Depuis 7 ans, ce héros illusoire a parcouru le monde. En mouvement permanent, Roark ne se pose jamais. Ou presque. Deux fois par an, la marque envoie ses ambassadeurs aux quatre coins du monde. L’ancien skateur pro Jamie Thomas, dont la carrière légendaire n’a d’égal que sa créativité et son authenticité, fait désormais partie de l’aventure Roark. A l’image de leur ambassadeur Raph Bruhwiler, pionnier du surf au Canada, guide de surf et capitaine de bateau, Roark s’épanouit dans l’eau et en dehors.

Du Mexique à Bali, de Tokyo à l’Islande, Roark déambule sans but précis, sans direction soigneusement anticipée, sans intention ni objectif. Au gré des saisons, il navigue comme un courant d’air. Il atterrit dans un camps de base au Népal et finit par siroter du whiskey avec des criminels. Il avale le sable du désert sénégalais avant de passer ses nuits à boire du rhum dans les rues aux couleurs fanées de Cuba.

Roark est partout. Mais surtout nulle part. Il est tout à la fois, et pas grand chose, envahissant et invisible. Roark est une entité consommant autant de magie que de dangers inopinés. Sur les doigts d’une main, Roark compte les quelques heures de jour à Reykjavik et écoute du Death Metal islandais en buvant de la vodka. Il risque sa vie en côtoyant le virus Ebola au Sénégal. Il s’élance sur une mythique Royal Enfield à la recherche de curry sur les routes du Népal. A chaque coin de rue, il glisse sur des merveilles et embrasse le risque.

« Mythes, rumeurs, légendes et mensonges », un slogan qui trône sur la couverture de chaque numéro, nous rappelle à qui on a à faire. A travers ses fanzines, la marque californienne a choisi d’évoquer ses « expériences mêlées de beauté brute et d’une intrigue exotique ». Voilà ce que vit Roark durant ses voyages, des épopées à la fois intemporelles et universelles. Décrit par son fondateur comme « une renaissance de l’aventure et des histoires qui font de nous ce que nous sommes en tant que surfeurs et personnes spirituelles », la marque est une couveuse d’histoires à raconter le soir avant de s’endormir et le matin au réveil.
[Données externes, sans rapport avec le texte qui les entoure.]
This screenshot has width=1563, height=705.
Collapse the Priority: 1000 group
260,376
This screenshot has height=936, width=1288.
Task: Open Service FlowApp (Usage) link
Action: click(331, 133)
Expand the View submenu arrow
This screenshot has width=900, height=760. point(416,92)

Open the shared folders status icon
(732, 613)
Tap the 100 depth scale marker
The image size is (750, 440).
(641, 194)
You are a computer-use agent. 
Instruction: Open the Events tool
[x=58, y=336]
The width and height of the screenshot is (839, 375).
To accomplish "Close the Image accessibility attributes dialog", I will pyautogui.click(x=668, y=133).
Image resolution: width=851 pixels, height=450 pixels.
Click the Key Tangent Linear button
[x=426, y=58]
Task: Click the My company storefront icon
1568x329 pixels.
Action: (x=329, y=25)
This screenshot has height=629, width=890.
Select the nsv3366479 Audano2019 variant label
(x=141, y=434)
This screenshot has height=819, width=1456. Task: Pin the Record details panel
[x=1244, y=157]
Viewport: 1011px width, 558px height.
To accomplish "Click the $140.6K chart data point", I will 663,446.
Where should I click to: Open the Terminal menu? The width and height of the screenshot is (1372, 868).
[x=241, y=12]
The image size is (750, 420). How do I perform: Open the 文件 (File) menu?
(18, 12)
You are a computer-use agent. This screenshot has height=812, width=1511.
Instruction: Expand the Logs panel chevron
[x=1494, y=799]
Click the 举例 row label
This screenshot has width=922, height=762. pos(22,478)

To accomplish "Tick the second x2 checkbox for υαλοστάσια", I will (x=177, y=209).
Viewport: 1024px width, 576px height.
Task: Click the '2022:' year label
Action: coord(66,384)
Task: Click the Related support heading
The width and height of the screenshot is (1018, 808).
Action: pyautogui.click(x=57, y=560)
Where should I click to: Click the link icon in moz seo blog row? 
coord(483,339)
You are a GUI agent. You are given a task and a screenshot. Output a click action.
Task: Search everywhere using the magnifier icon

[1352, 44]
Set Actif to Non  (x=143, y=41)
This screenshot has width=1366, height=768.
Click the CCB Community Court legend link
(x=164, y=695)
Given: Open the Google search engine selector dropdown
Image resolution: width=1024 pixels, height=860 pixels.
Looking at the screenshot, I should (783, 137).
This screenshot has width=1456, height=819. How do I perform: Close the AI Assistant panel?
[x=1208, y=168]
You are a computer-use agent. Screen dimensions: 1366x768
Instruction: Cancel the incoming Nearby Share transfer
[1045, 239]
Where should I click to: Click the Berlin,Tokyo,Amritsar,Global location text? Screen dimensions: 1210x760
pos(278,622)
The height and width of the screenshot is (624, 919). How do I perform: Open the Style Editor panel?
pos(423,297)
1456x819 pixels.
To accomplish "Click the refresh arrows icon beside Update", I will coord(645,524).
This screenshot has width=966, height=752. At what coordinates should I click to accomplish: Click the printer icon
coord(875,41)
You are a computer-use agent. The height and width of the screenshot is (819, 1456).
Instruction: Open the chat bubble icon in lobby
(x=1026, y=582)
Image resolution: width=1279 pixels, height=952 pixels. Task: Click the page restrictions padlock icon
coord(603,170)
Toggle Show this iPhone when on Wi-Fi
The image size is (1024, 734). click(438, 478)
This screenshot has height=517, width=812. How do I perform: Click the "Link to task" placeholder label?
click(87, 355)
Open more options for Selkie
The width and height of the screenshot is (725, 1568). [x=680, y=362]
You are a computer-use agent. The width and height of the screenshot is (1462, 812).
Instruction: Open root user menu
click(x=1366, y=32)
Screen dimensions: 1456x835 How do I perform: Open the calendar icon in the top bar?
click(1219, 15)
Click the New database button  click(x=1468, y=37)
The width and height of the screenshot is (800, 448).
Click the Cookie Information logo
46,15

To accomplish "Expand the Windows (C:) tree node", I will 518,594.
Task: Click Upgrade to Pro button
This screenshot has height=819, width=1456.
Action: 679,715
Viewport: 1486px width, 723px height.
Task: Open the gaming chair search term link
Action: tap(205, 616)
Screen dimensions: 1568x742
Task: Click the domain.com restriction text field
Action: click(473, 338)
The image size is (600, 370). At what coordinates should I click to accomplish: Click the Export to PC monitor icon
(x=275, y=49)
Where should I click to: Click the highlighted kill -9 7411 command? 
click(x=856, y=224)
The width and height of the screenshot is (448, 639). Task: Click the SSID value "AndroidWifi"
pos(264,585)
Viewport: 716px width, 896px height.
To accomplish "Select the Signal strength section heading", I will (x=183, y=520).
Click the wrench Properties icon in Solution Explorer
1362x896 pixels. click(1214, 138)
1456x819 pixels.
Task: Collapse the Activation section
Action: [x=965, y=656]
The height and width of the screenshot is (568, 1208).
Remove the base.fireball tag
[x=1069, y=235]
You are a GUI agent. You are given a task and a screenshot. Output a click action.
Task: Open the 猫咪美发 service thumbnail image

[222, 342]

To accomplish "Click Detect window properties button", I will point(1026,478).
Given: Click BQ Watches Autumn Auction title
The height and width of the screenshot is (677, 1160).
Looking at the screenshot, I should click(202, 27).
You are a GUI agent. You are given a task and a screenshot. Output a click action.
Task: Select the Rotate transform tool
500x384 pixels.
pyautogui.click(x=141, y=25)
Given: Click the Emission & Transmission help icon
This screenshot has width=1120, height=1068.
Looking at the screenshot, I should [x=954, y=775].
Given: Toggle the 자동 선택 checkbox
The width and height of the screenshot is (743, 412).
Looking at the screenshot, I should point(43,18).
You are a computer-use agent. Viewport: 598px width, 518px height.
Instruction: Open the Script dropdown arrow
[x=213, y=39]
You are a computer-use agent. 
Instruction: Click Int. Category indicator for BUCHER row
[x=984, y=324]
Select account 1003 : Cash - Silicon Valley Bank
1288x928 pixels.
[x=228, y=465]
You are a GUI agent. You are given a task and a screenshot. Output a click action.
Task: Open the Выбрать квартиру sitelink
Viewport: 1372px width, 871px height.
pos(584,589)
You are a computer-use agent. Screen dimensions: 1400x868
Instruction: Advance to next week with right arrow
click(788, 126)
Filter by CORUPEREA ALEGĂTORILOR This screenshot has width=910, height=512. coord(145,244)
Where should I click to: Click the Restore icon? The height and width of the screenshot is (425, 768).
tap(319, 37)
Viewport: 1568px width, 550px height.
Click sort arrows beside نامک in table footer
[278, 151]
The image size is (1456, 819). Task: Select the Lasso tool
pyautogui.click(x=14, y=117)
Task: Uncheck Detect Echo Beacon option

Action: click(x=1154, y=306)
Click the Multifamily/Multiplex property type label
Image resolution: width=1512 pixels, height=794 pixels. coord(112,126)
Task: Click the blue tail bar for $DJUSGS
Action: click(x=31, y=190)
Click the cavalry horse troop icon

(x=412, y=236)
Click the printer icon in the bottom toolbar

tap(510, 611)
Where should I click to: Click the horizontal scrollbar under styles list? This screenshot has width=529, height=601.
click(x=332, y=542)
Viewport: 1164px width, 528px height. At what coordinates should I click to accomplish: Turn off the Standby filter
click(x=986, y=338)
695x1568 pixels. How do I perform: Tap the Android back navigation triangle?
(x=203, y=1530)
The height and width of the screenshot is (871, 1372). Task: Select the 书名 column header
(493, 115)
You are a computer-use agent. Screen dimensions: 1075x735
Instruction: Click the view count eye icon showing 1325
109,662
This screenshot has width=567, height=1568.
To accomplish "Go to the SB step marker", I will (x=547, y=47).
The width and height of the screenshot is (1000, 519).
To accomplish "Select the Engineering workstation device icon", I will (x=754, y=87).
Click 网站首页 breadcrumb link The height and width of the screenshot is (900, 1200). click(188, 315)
«Va dans les endroits où tu n’es pas censé aller » titre l’une de leurs vidéos. C’est ce qu’ont récemment fait Nate Zoller, surfeur californien et rédacteur réputé dans la presse surf, Kevin O’Sullivan, Dylan Gordon et Jamie Thomas lors d’un trip au Vietnam pour la dernière collection Printemps/Eté 2016. Un voyage qui débute dans un Hanoi chaotique et qui se termine à China Beach.

En traversant la baie de Ha long dans une jonque, en effectuant un trek interminable jusqu’à Da Nang, en traversant la campagne vietnamienne dans un convoi à motos, Roark s’est inspiré. Pour sa dernière collection, la marque a su à la fois piocher dans un pays à fleur de peau, meurtri par une succession de guerres, et dans la beauté des cours d’eau et des textiles traditionnels vietnamiens.

Vivre des aventures, documenter sa vie sur la route, manier les mots et en remplir des pages de catalogues aux allures de magazines. La marque californienne, née à San Juan Capistrano, a trouvé sa voix. En mettant en scène un personnage du nom de Roark, elle a choisi les cicatrices plutôt que les posts Instagram.

> Retrouvez l’univers de Roark sur Facebook et Instagram et sur la boutique Label-Park.

Chemise Lotus by Jamie Thomas : développée avec l’artiste Brian Bent qui rend hommage à la fleur nationale.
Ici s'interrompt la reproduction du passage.